TASK TO COMPLETE
Where a line in the listing contains the string "Click", copy that line out.

DATA SUPPLIED

⁂

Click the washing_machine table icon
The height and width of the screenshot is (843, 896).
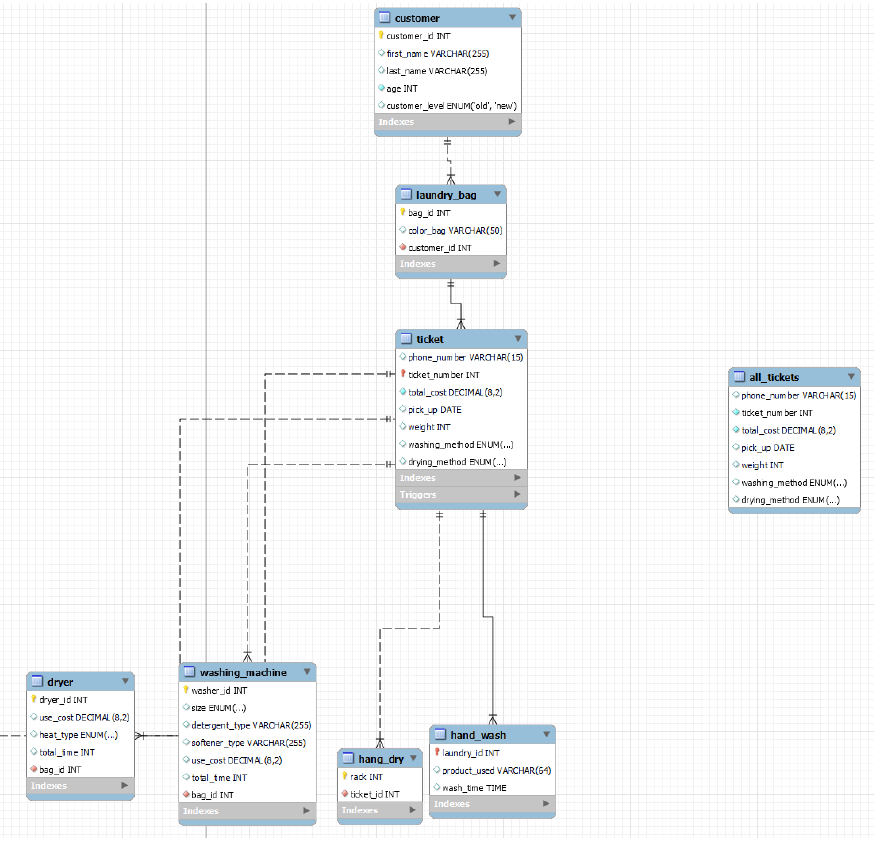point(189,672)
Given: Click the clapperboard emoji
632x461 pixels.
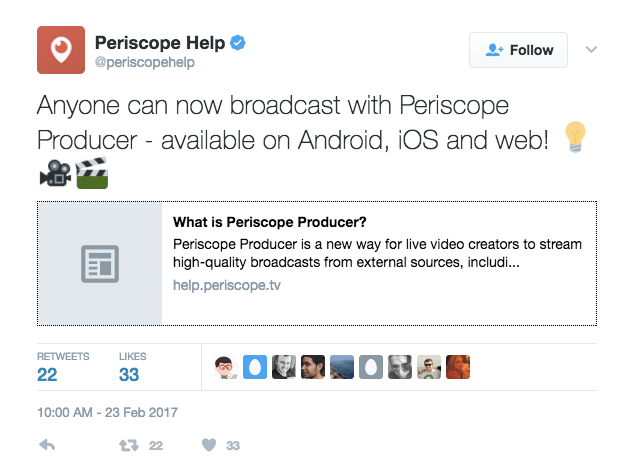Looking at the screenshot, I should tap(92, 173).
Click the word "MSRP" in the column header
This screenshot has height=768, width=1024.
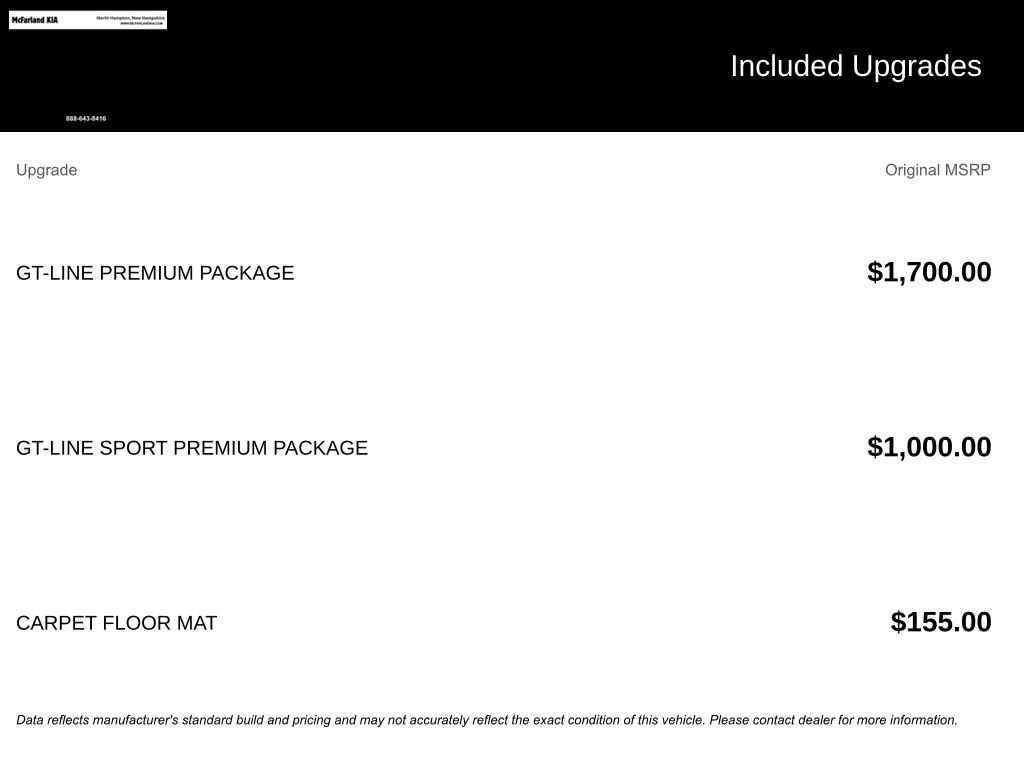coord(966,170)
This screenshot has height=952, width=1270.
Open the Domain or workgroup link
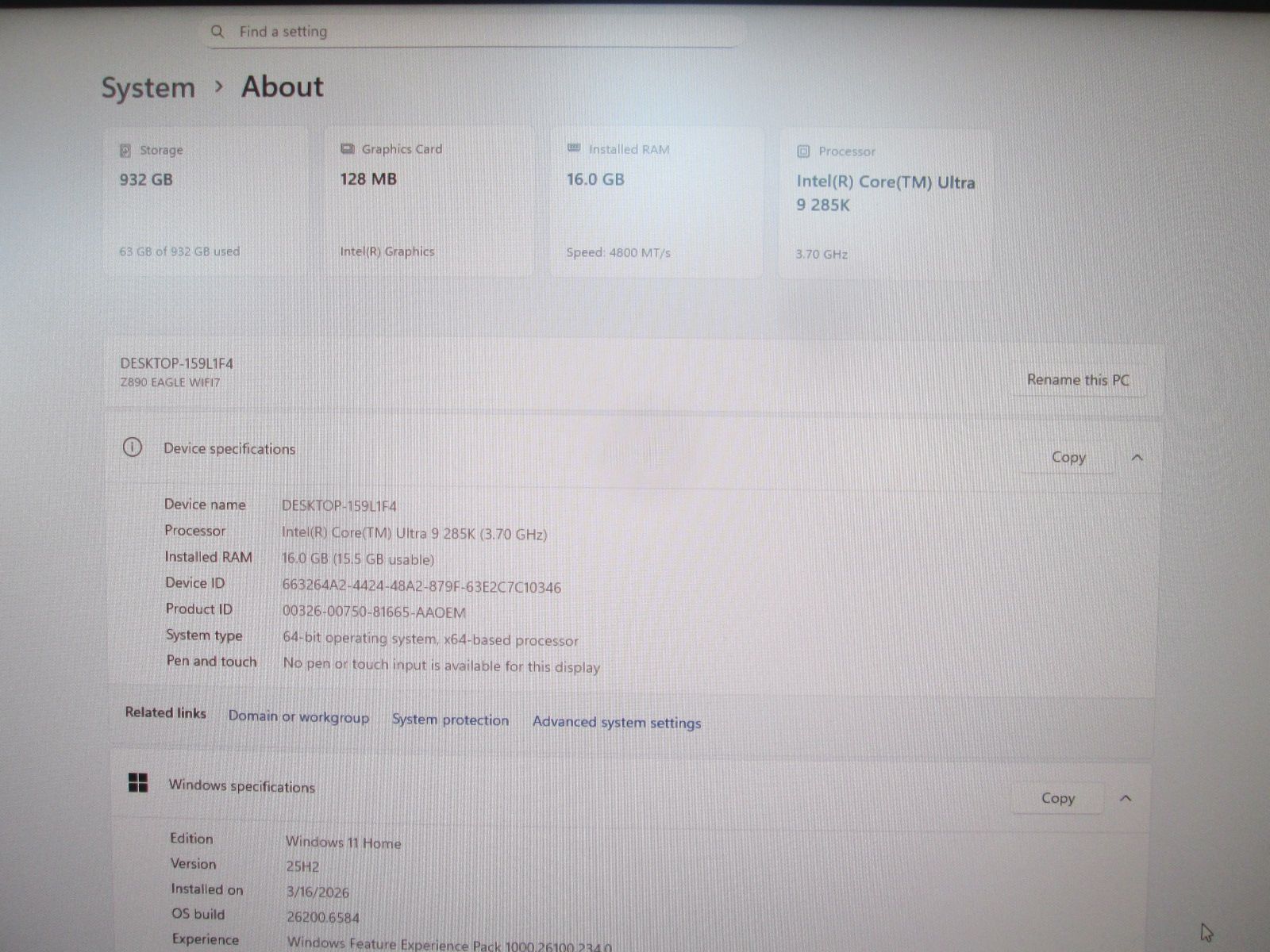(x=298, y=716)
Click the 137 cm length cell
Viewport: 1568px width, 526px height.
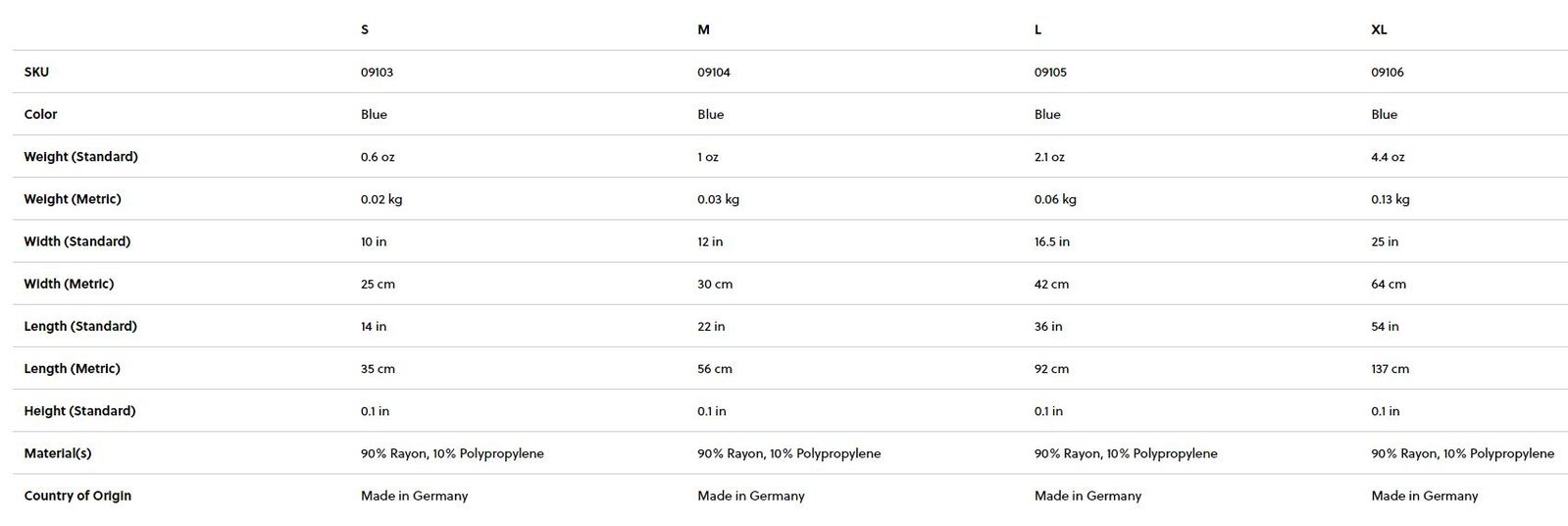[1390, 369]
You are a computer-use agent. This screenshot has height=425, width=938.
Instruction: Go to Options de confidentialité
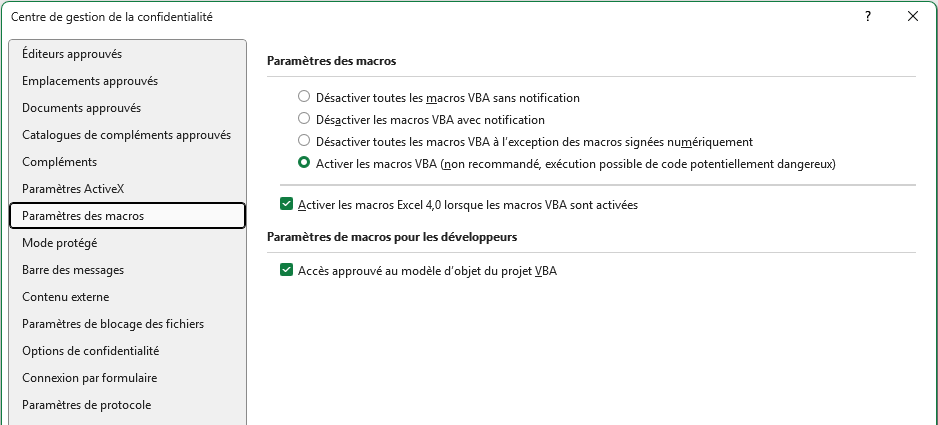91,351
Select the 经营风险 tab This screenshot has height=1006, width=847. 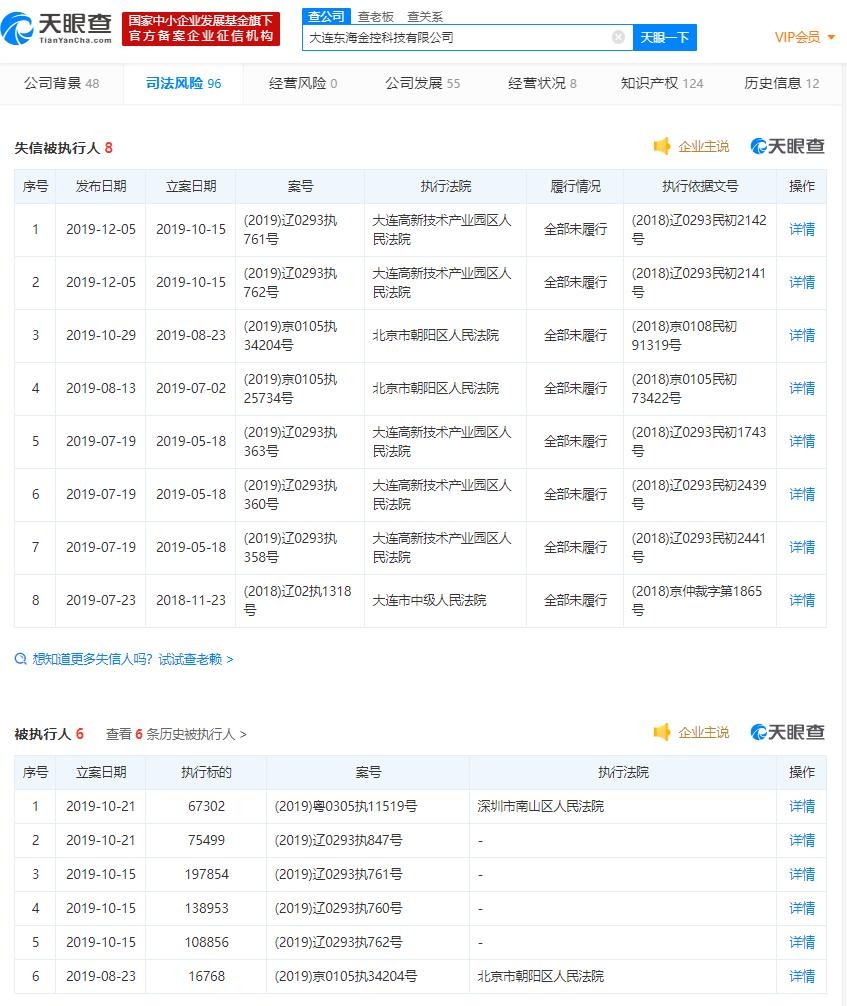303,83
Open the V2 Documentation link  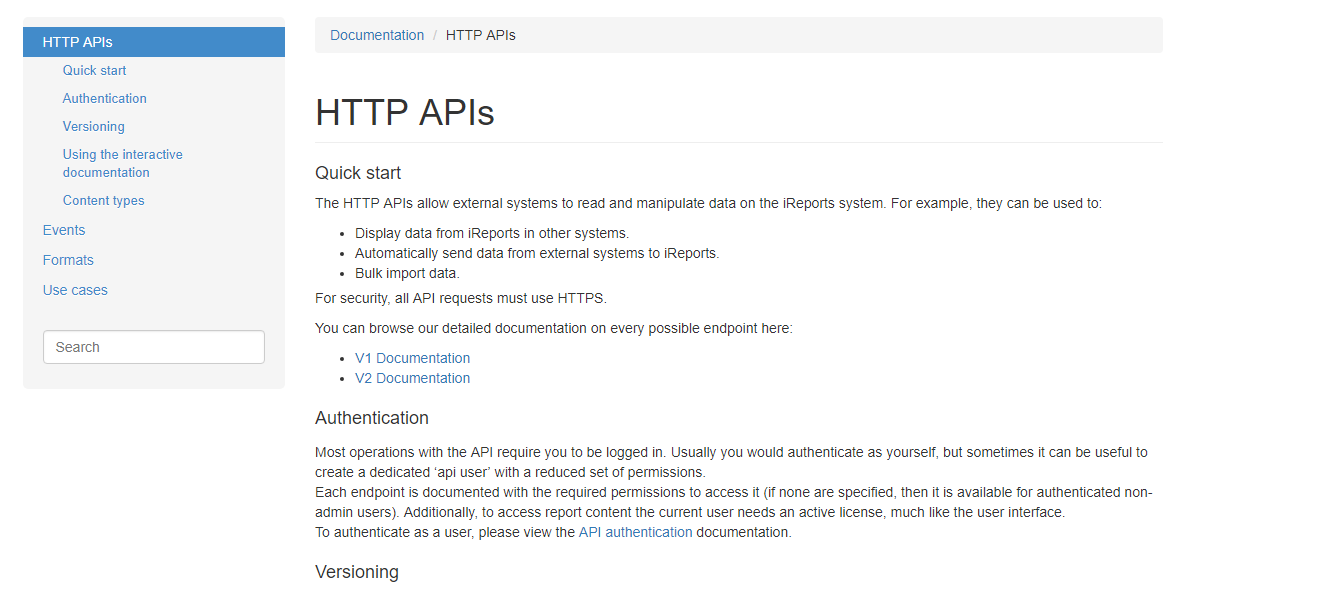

⁂

TASK RESPONSE
Click the washing_machine table icon
Given: Click the clapperboard emoji
Click the word "MSRP" in the column header
Click the 137 cm length cell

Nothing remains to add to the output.